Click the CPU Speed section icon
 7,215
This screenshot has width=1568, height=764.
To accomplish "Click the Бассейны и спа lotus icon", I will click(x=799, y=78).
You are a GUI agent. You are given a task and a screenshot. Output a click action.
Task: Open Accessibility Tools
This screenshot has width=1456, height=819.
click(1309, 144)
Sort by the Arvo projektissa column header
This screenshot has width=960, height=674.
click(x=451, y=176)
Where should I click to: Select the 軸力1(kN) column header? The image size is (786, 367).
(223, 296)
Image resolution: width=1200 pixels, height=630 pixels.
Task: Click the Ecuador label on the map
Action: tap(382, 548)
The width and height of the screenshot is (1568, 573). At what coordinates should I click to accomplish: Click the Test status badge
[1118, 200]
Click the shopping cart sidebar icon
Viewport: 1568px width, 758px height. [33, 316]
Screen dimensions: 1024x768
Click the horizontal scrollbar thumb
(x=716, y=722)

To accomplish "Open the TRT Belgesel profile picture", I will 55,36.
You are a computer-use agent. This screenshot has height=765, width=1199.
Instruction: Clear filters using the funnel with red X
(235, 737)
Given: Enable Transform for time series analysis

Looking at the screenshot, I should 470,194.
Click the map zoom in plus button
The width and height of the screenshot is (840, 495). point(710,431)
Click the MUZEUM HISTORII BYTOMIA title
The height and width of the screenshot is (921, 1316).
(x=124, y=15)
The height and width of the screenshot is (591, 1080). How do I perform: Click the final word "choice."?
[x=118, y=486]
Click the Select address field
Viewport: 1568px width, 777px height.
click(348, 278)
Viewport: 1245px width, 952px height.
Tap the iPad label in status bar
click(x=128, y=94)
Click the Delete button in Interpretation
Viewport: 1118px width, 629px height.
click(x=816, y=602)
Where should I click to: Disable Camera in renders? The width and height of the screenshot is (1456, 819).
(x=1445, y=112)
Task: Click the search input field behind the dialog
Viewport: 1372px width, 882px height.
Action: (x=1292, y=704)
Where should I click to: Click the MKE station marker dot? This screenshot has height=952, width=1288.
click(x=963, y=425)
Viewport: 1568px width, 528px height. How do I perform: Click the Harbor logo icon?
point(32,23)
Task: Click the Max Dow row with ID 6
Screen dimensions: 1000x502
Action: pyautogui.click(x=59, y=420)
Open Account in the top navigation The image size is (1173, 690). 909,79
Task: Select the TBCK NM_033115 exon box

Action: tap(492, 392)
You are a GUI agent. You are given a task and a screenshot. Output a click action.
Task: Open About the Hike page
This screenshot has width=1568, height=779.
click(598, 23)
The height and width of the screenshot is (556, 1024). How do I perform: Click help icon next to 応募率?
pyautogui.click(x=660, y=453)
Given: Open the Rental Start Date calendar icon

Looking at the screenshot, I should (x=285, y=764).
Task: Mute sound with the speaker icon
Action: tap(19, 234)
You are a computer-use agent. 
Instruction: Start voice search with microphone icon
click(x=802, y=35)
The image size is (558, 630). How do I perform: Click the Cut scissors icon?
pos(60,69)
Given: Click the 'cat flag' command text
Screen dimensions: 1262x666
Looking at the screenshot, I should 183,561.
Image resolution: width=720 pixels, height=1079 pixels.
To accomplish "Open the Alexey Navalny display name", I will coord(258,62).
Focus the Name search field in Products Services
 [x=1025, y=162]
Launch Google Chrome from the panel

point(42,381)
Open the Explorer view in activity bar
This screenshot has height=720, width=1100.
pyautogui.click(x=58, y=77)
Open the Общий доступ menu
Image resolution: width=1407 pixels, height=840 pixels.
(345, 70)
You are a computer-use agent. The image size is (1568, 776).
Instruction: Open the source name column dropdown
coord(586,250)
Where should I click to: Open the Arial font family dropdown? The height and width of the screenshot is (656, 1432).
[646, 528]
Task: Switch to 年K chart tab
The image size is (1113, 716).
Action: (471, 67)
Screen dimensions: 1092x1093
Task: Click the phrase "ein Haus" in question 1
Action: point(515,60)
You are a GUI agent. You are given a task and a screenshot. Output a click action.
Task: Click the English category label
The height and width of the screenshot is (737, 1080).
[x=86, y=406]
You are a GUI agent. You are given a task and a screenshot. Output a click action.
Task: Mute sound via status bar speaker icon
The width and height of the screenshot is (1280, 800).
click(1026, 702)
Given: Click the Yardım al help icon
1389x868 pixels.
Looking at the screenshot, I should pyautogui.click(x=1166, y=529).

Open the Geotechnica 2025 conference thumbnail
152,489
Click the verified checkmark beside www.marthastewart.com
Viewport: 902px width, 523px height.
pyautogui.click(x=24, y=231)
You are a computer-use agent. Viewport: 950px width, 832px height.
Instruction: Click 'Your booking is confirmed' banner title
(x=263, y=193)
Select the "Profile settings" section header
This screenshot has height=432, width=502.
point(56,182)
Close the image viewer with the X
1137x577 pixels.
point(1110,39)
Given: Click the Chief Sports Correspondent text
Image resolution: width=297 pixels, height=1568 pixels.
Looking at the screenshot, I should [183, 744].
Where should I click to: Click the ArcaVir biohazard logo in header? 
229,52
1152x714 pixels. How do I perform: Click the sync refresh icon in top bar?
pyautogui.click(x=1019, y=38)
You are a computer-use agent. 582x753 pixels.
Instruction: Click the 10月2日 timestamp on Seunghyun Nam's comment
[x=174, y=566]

▶ _Work task_:
Find all the lines containing "text" in the material, then copy them.

▶ _Answer for the task_:
Given: Click the 'cat flag' command text
Given: Click the Chief Sports Correspondent text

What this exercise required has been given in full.